Partial Multilabel Learning Using Fuzzy Neighborhood-Based Ball Clustering and Kernel Extreme Learning Machine

Partial multilabel learning (PML) has attracted considerable interest from scholars. Most PML models construct objective functions and optimize target parameters, which add noise to the training process and results in a poor classification effect. In addition, feature correlation is limited to linear transformations while ignoring the complex relationships among features. In this study, we develop a novel PML model with fuzzy neighborhood-based ball clustering and kernel extreme learning machine (KELM). To reduce the interference from noise, ball k-means clustering is introduced to preprocess partial multilabel data and initialize ball clustering.
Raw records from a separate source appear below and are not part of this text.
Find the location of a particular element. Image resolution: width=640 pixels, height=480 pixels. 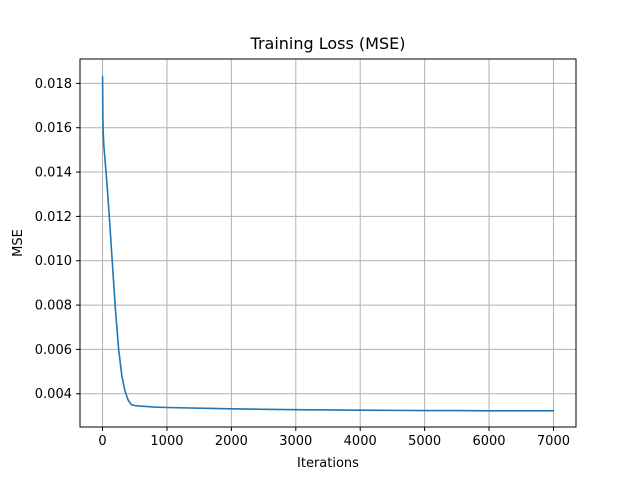

chart-title: Training Loss (MSE) is located at coordinates (328, 44).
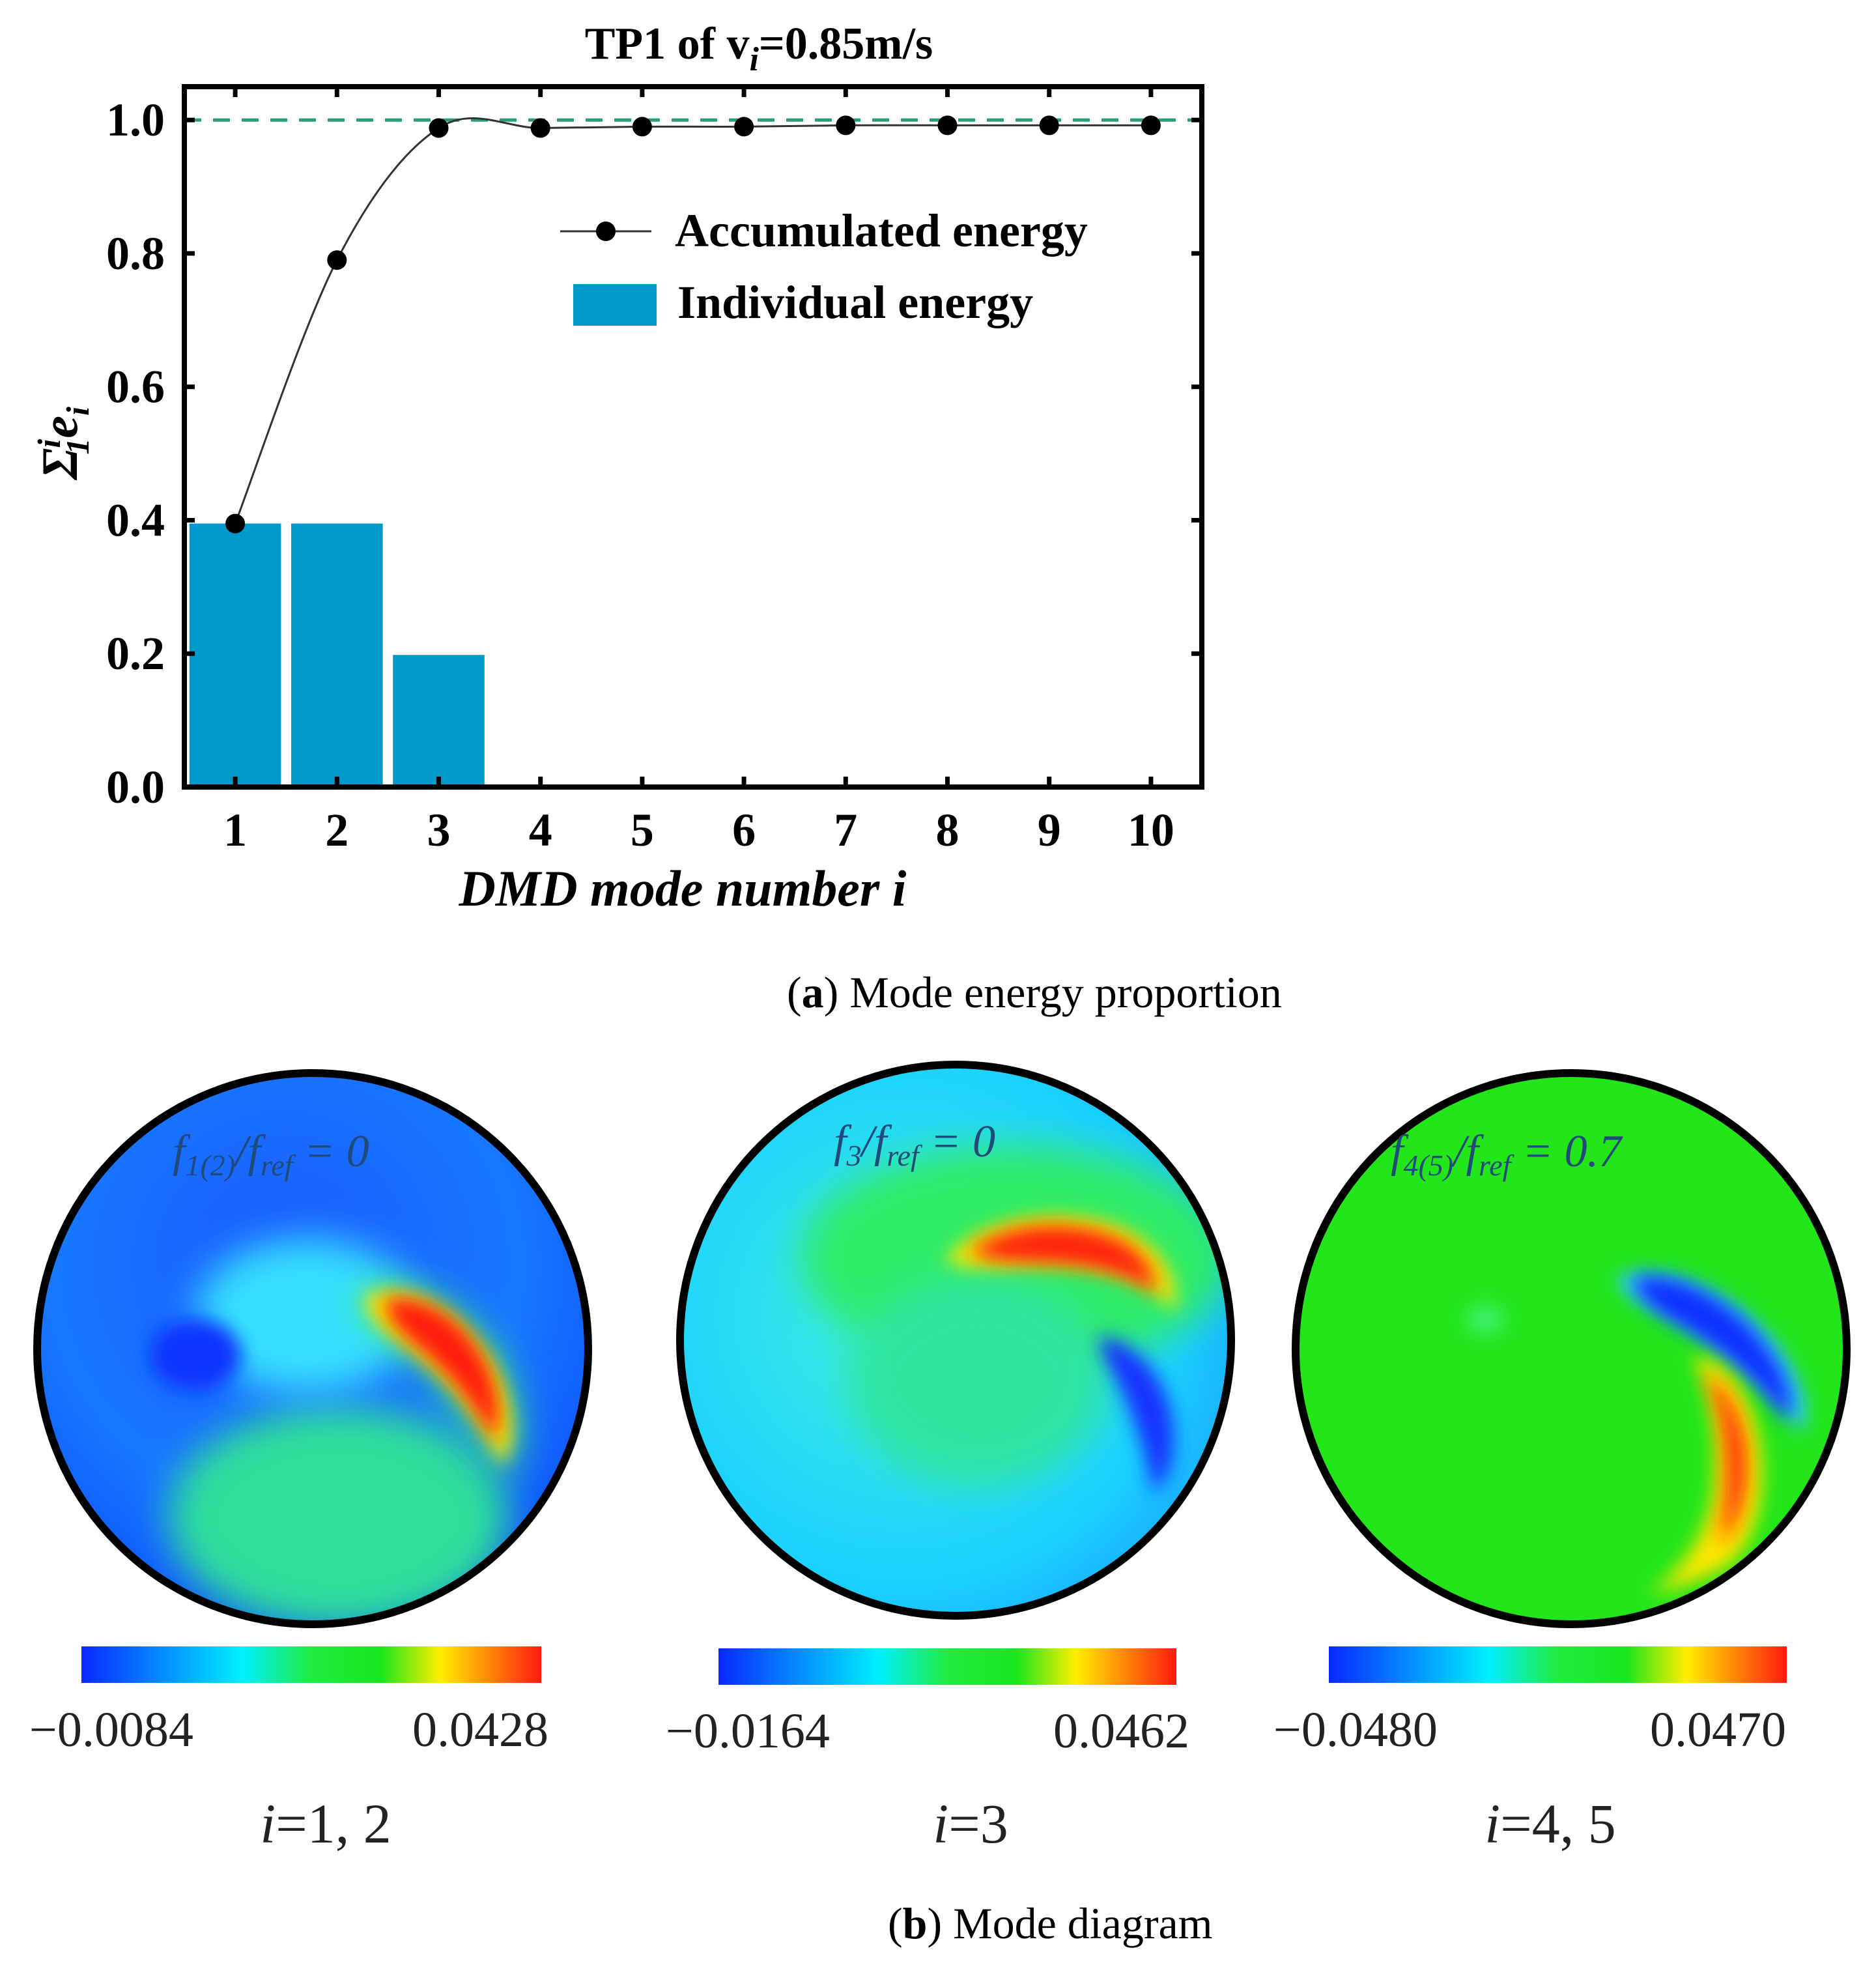 Image resolution: width=1876 pixels, height=1965 pixels. I want to click on x-tick-labels: 1 2 3 4 5 6 7 8 9 10, so click(698, 830).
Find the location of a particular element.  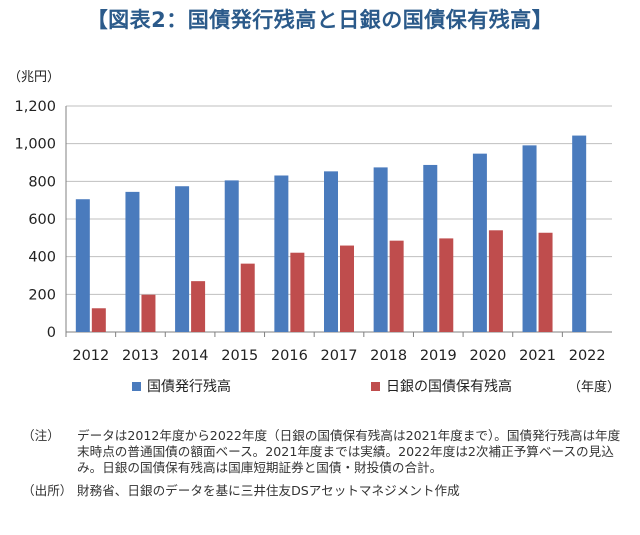

x-tick-label: 2016 is located at coordinates (290, 356).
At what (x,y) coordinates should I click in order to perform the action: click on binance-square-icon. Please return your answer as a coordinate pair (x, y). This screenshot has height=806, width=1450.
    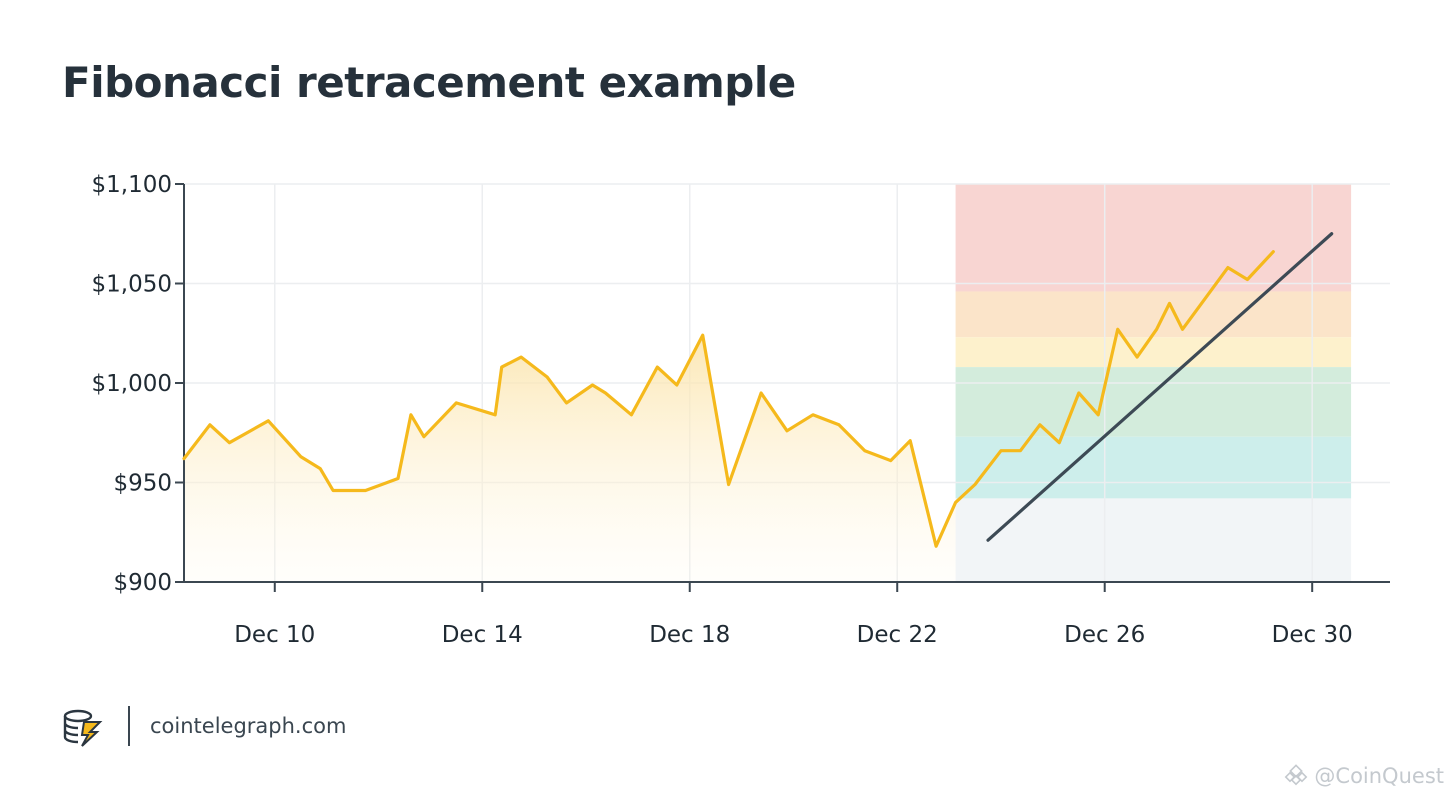
    Looking at the image, I should click on (1296, 775).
A new ball clustering model based on fuzzy neighborhood is first designed to address partial multilabel systems. The particle-ball fusion strategy is developed to merge the particle balls reasonably, and the fuzzy membership function and label enhancement are studied for the subsequent training process. Then novel KELM with feature transformation matrix of training data is produced to analyze the nonlinear relationships among features. Finally, a nonsmooth convex objective function with the regression model is constructed to analyze the complex nonlinear relationships among features, and the optimal solutions of three objective parameters are solved by accelerated proximal gradient optimization. Experiments on 14 datasets reveal the effectiveness of the developed algorithm.